Risultato, un anno dopo sia i vincitori della lotteria che i paraplegici sono felici allo stesso modo della loro vita. Da cosa dipende sia l’errore di valutazione della nostra scelta iniziale, sia il fatto che vite così diverse possano risultare ugualmente felici? La prima valutazione dipende dall’impatto dei ‘bias’ o pregiudizi, il secondo è che il simulatore è un grande congegno di adattamento alla realtà. In questo secondo caso, anche i traumi importanti che incidano sulle persone, a distanza di tre mesi, a parte poche eccezioni, non sembrano avere alcun impatto sulla propria felicità.
Perché? Perchè la felicità può essere sintetizzata. Abbiamo questi sistemi cognitivi, largamente non-consapevoli, che ci aiutano a cambiare la nostra visione del mondo, per poterci sentire meglio riguardo ai mondi in cui ci troviamo e che potremmo definire nel loro insieme un ‘sistema immunitario psicologico’.

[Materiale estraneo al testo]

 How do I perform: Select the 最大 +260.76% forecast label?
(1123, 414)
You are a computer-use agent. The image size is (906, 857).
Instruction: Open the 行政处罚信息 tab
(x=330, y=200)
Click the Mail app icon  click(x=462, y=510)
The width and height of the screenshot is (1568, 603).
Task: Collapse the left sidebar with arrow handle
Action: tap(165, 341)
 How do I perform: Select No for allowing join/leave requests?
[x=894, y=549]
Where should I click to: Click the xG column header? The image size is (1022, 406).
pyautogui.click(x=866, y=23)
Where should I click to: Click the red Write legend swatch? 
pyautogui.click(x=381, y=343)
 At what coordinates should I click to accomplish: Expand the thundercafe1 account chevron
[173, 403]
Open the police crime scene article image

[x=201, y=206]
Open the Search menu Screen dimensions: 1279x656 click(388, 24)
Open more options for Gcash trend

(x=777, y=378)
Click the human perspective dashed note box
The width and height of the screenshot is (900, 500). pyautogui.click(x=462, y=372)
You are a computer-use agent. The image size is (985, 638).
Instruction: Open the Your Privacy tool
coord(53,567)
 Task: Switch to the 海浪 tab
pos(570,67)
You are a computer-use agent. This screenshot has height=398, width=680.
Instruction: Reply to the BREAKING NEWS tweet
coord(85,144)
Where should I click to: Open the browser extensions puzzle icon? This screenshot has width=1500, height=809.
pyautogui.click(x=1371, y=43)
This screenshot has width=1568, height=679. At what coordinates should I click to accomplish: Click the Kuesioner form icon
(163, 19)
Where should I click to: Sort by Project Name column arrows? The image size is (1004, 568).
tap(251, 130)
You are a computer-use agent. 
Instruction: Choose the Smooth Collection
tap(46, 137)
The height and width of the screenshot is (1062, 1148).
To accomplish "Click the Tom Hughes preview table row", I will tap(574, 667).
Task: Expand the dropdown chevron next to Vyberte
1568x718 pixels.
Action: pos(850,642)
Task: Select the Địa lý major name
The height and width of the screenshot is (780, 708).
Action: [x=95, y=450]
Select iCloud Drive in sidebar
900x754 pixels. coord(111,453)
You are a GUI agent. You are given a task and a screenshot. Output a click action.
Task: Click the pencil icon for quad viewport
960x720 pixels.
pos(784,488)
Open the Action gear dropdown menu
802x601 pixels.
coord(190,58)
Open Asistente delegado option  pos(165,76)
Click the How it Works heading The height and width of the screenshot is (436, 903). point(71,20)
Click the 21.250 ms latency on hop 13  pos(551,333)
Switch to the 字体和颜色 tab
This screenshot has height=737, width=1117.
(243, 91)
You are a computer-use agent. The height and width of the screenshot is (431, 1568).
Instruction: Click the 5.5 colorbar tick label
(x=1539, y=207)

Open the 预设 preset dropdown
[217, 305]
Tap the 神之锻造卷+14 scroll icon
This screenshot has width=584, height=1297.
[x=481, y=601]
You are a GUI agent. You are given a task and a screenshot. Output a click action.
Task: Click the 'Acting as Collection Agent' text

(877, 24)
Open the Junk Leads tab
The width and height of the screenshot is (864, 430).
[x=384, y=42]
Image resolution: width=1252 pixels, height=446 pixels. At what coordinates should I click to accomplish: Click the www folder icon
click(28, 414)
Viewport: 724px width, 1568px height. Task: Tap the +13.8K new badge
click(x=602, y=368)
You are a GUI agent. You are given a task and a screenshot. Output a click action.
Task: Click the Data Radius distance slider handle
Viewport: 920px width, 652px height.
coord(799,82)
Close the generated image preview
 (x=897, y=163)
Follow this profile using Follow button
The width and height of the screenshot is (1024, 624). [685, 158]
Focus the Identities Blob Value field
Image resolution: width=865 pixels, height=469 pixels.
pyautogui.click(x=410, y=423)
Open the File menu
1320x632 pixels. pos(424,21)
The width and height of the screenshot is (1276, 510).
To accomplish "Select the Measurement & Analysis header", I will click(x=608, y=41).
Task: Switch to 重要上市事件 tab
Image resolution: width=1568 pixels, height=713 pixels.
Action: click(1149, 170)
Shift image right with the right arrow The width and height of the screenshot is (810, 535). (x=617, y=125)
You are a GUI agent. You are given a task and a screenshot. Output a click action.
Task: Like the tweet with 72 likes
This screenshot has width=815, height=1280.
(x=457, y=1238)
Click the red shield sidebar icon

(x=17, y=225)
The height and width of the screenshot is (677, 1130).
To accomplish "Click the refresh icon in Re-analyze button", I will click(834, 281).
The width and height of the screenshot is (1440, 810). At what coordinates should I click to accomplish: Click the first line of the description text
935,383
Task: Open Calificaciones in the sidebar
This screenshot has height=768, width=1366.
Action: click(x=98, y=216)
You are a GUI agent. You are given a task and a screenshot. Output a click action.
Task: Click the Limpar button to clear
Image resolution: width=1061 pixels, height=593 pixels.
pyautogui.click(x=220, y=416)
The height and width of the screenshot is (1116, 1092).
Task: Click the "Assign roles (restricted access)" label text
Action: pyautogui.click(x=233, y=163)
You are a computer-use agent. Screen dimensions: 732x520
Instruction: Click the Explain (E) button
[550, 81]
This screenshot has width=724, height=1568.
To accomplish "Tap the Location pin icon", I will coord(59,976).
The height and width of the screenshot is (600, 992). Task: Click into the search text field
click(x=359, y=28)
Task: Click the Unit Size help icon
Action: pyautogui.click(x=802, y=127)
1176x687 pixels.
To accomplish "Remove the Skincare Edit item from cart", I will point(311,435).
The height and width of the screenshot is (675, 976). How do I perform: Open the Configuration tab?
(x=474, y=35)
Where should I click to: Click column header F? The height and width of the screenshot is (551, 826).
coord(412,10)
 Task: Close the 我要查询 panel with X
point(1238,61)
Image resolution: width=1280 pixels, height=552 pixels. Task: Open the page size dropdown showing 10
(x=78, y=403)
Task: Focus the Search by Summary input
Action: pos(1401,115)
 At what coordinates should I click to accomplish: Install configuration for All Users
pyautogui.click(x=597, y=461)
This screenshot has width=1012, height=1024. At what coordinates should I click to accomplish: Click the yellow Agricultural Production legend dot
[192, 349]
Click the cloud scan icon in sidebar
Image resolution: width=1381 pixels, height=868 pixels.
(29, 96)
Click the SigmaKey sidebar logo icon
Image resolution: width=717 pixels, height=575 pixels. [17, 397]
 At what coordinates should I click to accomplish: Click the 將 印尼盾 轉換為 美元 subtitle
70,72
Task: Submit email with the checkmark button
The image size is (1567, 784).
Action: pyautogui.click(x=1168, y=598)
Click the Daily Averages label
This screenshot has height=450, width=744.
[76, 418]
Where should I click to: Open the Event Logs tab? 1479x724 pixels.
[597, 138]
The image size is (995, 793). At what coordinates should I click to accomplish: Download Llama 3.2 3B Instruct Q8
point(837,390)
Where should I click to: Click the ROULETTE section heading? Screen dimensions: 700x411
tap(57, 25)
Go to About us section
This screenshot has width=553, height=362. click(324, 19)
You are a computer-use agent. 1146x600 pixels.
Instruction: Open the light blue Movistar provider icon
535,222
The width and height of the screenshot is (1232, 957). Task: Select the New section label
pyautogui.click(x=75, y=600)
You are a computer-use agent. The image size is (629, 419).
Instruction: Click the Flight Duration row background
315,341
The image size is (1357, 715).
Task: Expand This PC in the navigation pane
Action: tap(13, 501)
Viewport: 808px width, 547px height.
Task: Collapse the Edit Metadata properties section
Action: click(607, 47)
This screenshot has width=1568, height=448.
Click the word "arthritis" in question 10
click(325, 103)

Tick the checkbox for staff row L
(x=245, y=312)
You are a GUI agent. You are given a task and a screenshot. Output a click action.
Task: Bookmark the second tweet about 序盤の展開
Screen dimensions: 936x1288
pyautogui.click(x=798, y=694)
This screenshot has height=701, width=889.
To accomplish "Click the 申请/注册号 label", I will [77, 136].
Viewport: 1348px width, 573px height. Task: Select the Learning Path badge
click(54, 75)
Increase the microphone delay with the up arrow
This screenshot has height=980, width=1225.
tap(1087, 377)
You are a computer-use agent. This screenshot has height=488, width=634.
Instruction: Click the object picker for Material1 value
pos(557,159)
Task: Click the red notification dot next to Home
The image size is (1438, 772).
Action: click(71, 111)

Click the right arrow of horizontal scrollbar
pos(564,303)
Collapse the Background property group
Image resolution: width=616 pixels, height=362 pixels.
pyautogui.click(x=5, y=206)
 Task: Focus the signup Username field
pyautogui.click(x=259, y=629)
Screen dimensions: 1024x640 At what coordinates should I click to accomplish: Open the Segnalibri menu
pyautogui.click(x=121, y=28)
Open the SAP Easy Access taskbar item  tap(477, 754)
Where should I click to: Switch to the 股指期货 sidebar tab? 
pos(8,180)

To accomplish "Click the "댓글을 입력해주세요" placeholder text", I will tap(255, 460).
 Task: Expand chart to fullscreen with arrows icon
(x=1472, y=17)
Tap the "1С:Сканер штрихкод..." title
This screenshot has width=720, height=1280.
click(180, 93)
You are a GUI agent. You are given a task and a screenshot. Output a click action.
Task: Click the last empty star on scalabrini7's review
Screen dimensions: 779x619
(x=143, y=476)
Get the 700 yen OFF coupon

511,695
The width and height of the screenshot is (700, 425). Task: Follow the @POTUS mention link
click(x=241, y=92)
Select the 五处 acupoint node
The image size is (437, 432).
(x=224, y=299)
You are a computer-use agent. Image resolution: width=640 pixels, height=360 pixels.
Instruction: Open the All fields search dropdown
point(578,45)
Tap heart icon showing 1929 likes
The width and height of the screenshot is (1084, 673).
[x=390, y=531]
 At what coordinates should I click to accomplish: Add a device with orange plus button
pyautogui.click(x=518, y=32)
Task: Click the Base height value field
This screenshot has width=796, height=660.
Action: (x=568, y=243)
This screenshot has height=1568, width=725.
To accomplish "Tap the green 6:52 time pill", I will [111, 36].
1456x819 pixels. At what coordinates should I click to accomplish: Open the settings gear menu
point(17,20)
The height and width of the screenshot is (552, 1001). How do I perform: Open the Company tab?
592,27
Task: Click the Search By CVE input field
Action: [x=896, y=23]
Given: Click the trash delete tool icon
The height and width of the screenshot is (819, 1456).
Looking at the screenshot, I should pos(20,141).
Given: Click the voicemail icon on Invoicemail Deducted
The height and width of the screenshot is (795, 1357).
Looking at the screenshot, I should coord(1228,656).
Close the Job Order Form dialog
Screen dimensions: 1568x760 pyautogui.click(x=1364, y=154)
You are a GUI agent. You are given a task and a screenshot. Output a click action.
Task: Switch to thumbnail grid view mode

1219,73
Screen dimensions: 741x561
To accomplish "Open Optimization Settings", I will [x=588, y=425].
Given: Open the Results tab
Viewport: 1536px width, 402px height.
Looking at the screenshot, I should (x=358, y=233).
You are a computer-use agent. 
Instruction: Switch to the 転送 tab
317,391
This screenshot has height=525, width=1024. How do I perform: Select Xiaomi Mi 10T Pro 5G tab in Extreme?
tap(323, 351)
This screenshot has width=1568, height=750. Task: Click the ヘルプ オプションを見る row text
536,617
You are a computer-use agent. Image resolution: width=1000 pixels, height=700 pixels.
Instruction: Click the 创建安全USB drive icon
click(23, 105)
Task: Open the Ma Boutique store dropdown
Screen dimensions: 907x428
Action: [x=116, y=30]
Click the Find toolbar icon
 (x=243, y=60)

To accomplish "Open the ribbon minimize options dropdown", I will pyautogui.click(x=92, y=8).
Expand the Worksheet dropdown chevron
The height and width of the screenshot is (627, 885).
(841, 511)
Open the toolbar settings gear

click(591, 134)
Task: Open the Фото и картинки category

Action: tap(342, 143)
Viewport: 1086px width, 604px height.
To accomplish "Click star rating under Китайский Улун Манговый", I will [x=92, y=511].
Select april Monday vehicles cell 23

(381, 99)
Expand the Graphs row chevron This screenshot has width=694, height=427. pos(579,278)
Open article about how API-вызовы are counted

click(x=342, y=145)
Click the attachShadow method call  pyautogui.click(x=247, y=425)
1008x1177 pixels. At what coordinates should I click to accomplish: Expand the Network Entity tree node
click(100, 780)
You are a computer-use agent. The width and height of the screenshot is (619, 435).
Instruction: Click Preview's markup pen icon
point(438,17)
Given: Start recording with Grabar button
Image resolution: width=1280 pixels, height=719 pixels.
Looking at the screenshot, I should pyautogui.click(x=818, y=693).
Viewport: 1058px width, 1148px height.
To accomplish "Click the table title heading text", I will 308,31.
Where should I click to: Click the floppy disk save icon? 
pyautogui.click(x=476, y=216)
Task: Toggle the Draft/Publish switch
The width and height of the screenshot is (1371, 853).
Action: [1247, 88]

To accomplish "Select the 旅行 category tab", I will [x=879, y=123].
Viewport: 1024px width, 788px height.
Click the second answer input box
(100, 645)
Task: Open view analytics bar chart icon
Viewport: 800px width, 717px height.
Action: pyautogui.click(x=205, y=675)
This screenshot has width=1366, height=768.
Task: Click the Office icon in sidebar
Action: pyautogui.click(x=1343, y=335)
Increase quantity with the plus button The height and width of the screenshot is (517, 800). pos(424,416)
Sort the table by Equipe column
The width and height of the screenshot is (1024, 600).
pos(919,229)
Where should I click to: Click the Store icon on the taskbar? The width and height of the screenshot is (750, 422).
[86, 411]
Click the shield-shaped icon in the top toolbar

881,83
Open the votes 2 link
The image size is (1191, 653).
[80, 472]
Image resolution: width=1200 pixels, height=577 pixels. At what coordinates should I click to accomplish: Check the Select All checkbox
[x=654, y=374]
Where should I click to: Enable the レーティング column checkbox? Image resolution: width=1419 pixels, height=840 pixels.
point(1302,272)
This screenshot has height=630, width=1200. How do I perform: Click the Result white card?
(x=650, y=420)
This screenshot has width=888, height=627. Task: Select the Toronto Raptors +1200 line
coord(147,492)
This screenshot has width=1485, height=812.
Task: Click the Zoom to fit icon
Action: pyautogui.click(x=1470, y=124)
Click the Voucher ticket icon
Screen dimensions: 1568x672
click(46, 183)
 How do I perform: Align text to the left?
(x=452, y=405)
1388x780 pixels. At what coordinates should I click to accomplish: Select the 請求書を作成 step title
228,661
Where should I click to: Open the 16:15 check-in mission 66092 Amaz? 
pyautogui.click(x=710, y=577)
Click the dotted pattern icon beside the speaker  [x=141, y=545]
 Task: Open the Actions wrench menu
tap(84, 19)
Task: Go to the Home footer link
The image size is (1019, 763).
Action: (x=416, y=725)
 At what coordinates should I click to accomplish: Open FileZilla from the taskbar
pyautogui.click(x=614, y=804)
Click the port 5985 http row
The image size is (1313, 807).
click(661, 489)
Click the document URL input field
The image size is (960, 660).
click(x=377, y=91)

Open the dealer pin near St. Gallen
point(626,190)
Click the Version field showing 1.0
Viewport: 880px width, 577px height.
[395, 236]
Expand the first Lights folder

Ma che differenza c’è tra la felicità sintetica e la felicità naturale? Dagli esperimenti sembra davvero nulla come ci ha dimostrato il paradigma della libera scelta citato all’inizio.
Ciò che fa la differenza sono le preferenze che accordiamo ad un futuro piuttosto che ad un altro. Ma quando queste preferenze ci spingono troppo forte e troppo velocemente perché abbiamo sovrastimato la differenza tra questi futuri, siamo a rischio. Quando la nostra ambizione è entro certi confini, ci porta a lavorare con gioia. Quando la nostra ambizione è sconfinata, ci porta a mentire, ingannare, rubare, ferire gli altri, a sacrificare le cose che hanno vero valore. Quando le nostre paure sono entro certi confini, siamo prudenti, cauti, riflessivi. Quando le nostre paure sono sconfinate e fuori misura, siamo imprudenti e timorosi.